DIRECTIONS: Needed from the data below: every line from the one with "Given: Delete this" up to and including the one with "The image size is (240, 128).", repeated exactly and with nothing else.

INFORMATION SUPPLIED:
★ ★ ★ ★ ★ ★ ★

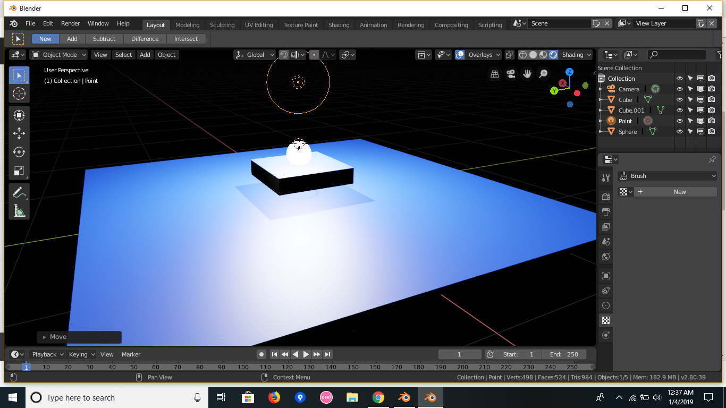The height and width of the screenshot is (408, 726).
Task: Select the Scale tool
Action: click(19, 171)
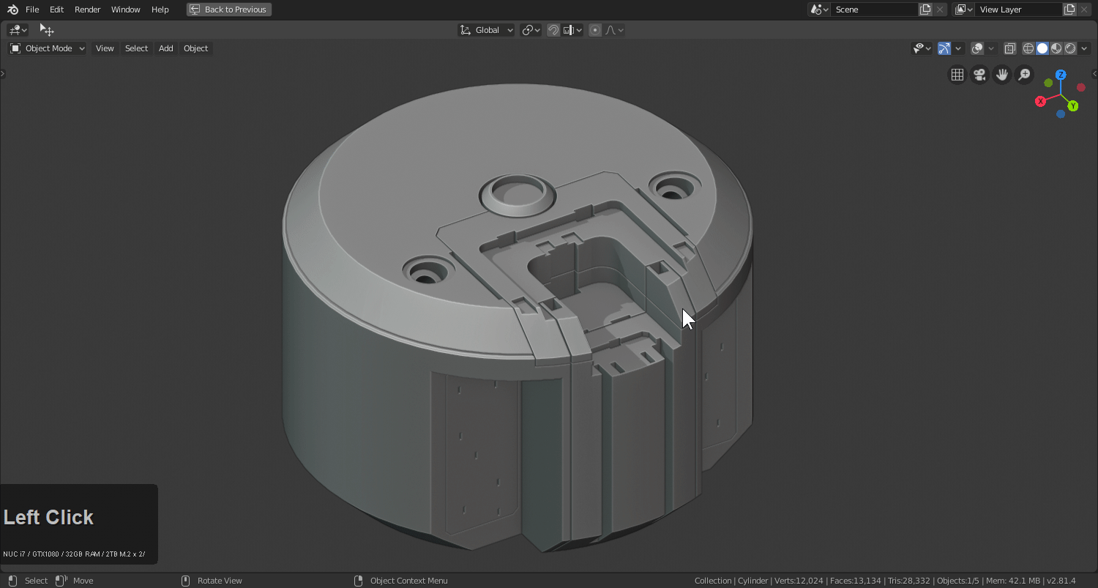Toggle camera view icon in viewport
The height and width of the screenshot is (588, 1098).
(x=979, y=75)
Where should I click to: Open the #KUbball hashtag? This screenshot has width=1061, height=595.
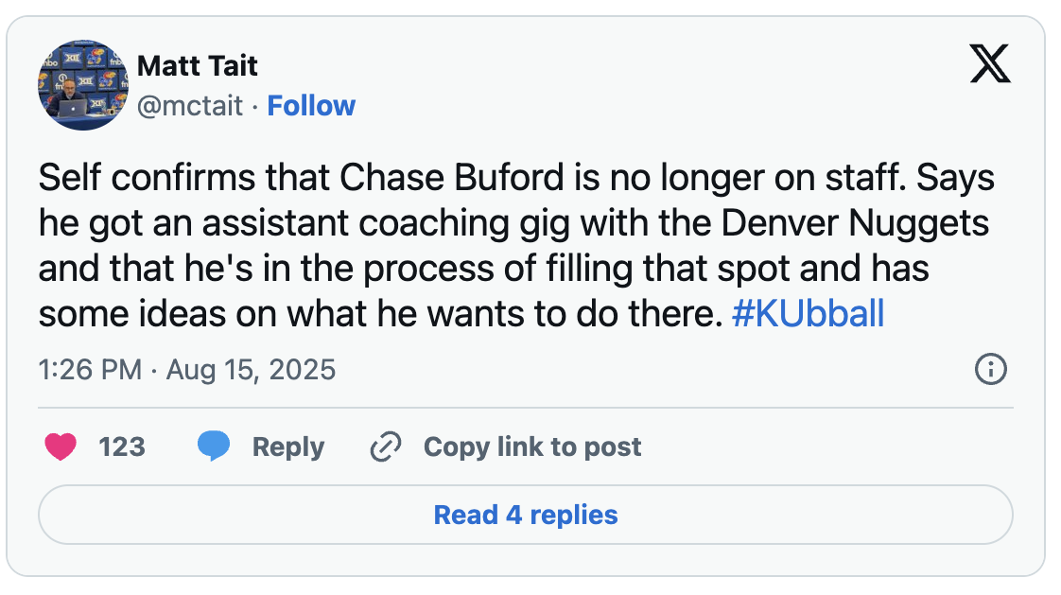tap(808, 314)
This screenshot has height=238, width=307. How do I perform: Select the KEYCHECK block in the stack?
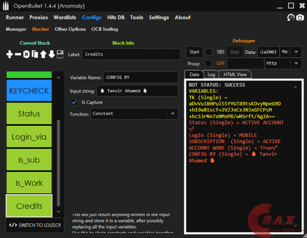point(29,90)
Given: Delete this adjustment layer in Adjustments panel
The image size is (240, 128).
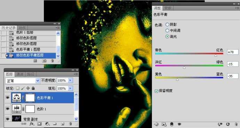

★ ★ ★ ★ ★ ★ ★

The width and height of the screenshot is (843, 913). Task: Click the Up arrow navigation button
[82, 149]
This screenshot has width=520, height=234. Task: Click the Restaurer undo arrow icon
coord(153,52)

★ ★ ★ ★ ★ ★ ★

RESPONSE AREA:
Given: Delete this adjustment layer in Adjustments panel
The image size is (240, 128).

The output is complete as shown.